SELECTED TEXT
Figure 3: Visualization of confidence measurements and offline thinking with confidence.

Offline DeepConf

In the offline setting, all traces are generated before aggregation. DeepConf applies confidence-weighted majority voting, optionally filtering to retain only the top $\eta\%$ of traces by confidence. This approach can be instantiated with any of the above confidence metrics.

Confidence-Weighted Voting: Each trace's vote is weighted by its confidence score.
Confidence Filtering: Only the top $\eta\%$ of traces (by confidence) are retained for voting.
Figure 4: Offline accuracy with Lowest Group Confidence filtering (DeepSeek-8B) on multiple datasets.

Online DeepConf

In the online setting, DeepConf enables early termination of low-confidence traces during generation, reducing unnecessary computation. The method uses a warmup phase to calibrate a confidence threshold, then halts traces whose group confidence falls below this threshold. Adaptive sampling is used to dynamically adjust the number of traces based on consensus among generated answers.

ENTRIES SUPPLIED
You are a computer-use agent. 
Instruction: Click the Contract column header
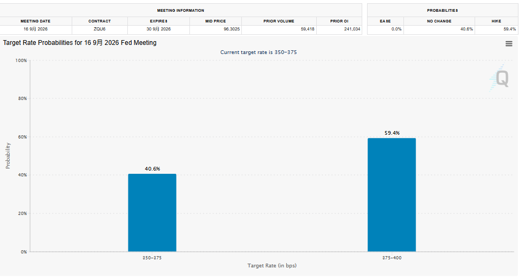(100, 21)
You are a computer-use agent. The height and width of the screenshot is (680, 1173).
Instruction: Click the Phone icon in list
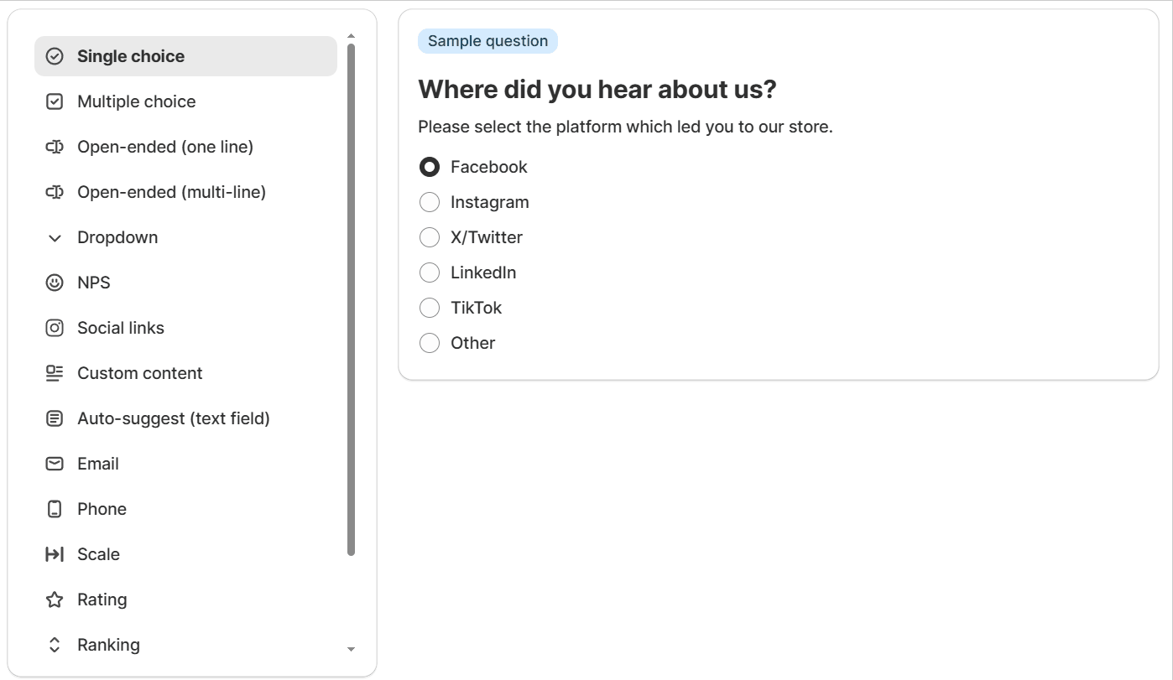point(55,509)
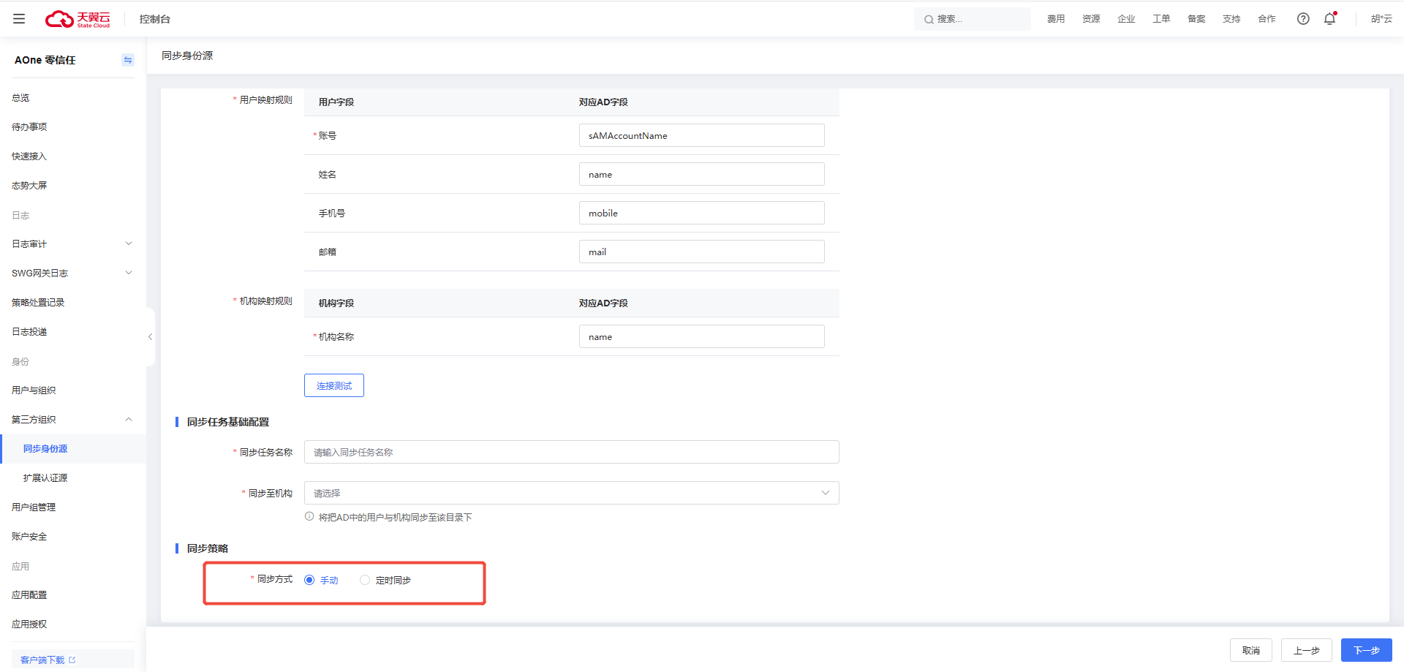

WHAT THE TASK ASKS
Answer these questions about the DeepConf text:
1. In the offline setting, when are all traces generated?
2. In confidence-weighted voting, what is each trace's vote weighted by?
3. In the online setting, what does the warmup phase calibrate?
The records come from a separate source and are unrelated to the text.

OUTPUT BELOW
1. Before aggregation.
2. Its confidence score.
3. A confidence threshold.